If for no other reasons than Dwayne Johnson is more charismatic than Kellan Lutz, Hercules is a better Hercules movie than The Legend of Hercules earlier in the year. Yes, two theatrical Hercules movies in the same year, one terrible and one mediocre. Johnson’s film is the latter. It’s not good and it’s not really worth seeing, but at least it won’t bore you to death or fill its running time with terrible romantic scenes with an uncharismatic lead.
Instead, it does that with a charismatic lead! I kid (kind of). Hercules (Johnson), begins this film as the leader of a mercenary group. Each of them has a special skill or preferred weapon, because you won’t want to not be able to tell them apart. One can see the future, one’s an amazon archer, one is a storyteller, and one throws knives. I wish I could remember their names, but that’s largely unimportant. They serve their roles, all the while Hercules acts as an impossibly strong guy whose various tales and legends proclaim him a demigod. “Exaggerations,” he tells his friends. Whatever. He’s still our action hero.
So, Hercules and his ragtag band of mercenaries get recruited by Lord Cotys (John Hurt), to stop someone for some reason. It’s not important, and you know that Cotys will eventually become the villain anyway. It’s all action scenes and pointless exposition anyway. Hercules kills some dudes, his team kills some more dudes, and then some nameless and faceless dudes kill some more nameless and faceless dudes. Oh, and Hercules may or may not have killed his wife, even though he has no memory of doing so.
At least the plot isn’t as simple as a straight line. There are a couple of curves and a bit of character depth for Hercules. It’s not a lot, but out of the two theatrical Hercules films of 2014, I know which one I’d prefer. Oh, and you can actually tell what’s going on during the action scenes in this one. It’s amazing what setting lots of your film during the daytime and not butchering it with bad editing can do for you.
Well, it also helps that Dwayne Johnson is infinitely more watchable on-screen than someone like Kellan Lutz. Johnson doesn’t even need to be doing anything particularly interesting and I’d rather watch him. He’s also even more believable as Hercules, if only because he’s simply a larger human being with more muscle. Demigods should look really large, right? I mean, I remember the old Hercules cartoon! That guy was huge! Actually, you should go watch that instead of either of the 2014 Hercules movies. It’ll be more fun.

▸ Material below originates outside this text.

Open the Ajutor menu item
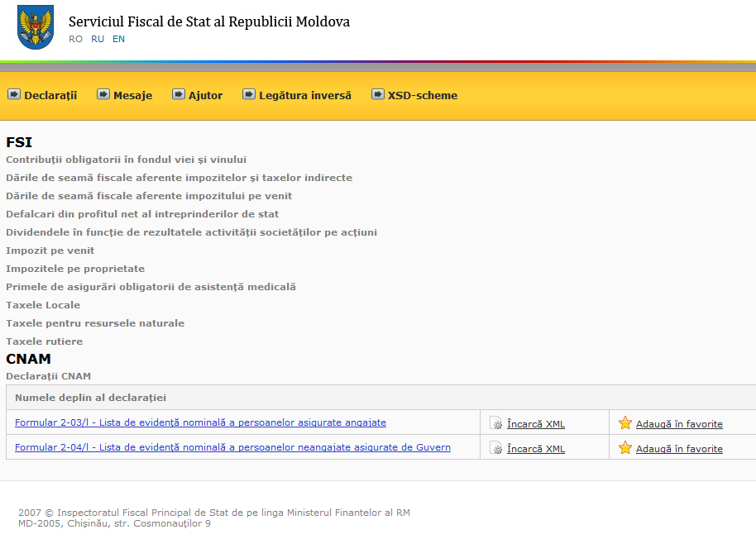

What do you really expect from Hercules? It stars The Rock and was directed by Brett Ratner. Put those things together and you know more or less exactly what is going to happen. It’s busy, action-y, fast-paced, sometimes funny, and overall pretty stupid. You could probably put the concept art for this film together simply with the words “Hercules” and “Brett Ratner.” It delivers exactly what you expect, which, depending on what you want from a movie, is either good or bad. Yeah, it’s mediocre, but there are lots of people who will be entertained in spite of its mediocrity.
Can that be it? I don’t have any more to say about Hercules. It’s a mediocre action movie that’s pretty much what you would expect fro– Wait a second! Dwayne Johnson puts on an English accent for the role. We haven’t made a big deal about this, but I really feel like we should. Johnson isn’t really a deep actor — he’s been good in some dramatic roles but his strength lies in action-comedies — and the accent isn’t consistent or any good, but it’s an attempt and it’s something we should congratulate and applaud, even if it’s not a success.

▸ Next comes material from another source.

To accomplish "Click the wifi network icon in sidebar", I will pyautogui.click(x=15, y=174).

Hercules is a mediocre action movie that’s pretty much what you would expect from a movie teaming up Dwayne Johnson and Brett Ratner in an adaptation of a Hercules graphic novel. It’s got lots of action, a few laughs, some strong visuals, and a charismatic lead … all serving a poor story, uninteresting characters, and a whole lot of nothing that functions as the rest of the movie. It’s mediocre, and for some people, that’s enough.